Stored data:
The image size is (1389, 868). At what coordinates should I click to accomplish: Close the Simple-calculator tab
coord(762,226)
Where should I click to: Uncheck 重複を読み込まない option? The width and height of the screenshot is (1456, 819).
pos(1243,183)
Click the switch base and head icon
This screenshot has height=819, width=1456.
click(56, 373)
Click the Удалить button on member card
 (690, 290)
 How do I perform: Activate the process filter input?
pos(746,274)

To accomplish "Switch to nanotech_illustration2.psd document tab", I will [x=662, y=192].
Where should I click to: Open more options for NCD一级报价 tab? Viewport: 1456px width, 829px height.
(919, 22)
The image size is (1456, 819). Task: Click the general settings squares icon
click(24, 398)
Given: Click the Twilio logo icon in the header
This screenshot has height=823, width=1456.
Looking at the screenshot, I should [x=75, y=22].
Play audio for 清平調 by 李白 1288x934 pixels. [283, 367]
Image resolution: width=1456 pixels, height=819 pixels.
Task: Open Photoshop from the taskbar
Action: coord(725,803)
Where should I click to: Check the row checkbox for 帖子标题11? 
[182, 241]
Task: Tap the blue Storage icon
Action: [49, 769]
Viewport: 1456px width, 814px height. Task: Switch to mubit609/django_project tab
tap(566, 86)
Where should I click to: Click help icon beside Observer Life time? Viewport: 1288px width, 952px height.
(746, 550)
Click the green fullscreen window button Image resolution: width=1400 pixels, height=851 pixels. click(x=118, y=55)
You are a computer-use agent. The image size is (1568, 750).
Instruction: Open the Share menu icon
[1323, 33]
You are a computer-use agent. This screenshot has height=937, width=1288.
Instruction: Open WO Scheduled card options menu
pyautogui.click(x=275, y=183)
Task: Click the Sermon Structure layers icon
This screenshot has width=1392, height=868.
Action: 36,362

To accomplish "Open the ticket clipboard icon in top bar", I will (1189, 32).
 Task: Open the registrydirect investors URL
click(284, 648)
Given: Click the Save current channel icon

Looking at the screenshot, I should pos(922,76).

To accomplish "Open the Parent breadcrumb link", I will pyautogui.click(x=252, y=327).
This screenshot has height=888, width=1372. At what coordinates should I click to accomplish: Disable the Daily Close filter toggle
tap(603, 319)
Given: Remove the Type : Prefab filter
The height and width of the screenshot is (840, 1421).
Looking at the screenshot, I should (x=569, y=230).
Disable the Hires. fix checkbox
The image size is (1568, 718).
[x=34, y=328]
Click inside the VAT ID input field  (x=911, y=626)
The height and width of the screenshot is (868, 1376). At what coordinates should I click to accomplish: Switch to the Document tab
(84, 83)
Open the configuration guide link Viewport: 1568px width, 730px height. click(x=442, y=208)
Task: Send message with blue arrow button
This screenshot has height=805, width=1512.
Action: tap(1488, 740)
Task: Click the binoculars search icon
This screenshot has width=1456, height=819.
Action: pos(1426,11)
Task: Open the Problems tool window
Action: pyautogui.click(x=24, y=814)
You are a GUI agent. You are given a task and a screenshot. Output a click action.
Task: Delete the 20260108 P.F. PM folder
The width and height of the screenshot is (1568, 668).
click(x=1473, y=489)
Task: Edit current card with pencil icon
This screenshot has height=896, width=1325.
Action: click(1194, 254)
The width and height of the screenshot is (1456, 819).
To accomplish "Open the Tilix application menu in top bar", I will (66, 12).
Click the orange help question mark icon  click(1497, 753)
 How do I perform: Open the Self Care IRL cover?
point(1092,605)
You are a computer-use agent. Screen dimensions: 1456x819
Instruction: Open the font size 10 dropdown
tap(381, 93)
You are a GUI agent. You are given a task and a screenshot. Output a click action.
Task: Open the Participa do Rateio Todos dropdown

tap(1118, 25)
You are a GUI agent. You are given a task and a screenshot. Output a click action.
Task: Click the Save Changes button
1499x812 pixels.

- _Task instructions_
Output, from the data above, the lines from the line with "Task: Click the Sermon Structure layers icon" to the line with "Task: Send message with blue arrow button" exactly as they stand, both ends included and nothing else.

- _The answer_
Task: Click the Sermon Structure layers icon
This screenshot has width=1392, height=868.
Action: 36,362

To accomplish "Open the ticket clipboard icon in top bar", I will (1189, 32).
 Task: Open the registrydirect investors URL
click(284, 648)
Given: Click the Save current channel icon

Looking at the screenshot, I should pos(922,76).

To accomplish "Open the Parent breadcrumb link", I will pyautogui.click(x=252, y=327).
This screenshot has height=888, width=1372. At what coordinates should I click to accomplish: Disable the Daily Close filter toggle
tap(603, 319)
Given: Remove the Type : Prefab filter
The height and width of the screenshot is (840, 1421).
Looking at the screenshot, I should (x=569, y=230).
Disable the Hires. fix checkbox
The image size is (1568, 718).
[x=34, y=328]
Click inside the VAT ID input field  (x=911, y=626)
The height and width of the screenshot is (868, 1376). At what coordinates should I click to accomplish: Switch to the Document tab
(84, 83)
Open the configuration guide link Viewport: 1568px width, 730px height. click(x=442, y=208)
Task: Send message with blue arrow button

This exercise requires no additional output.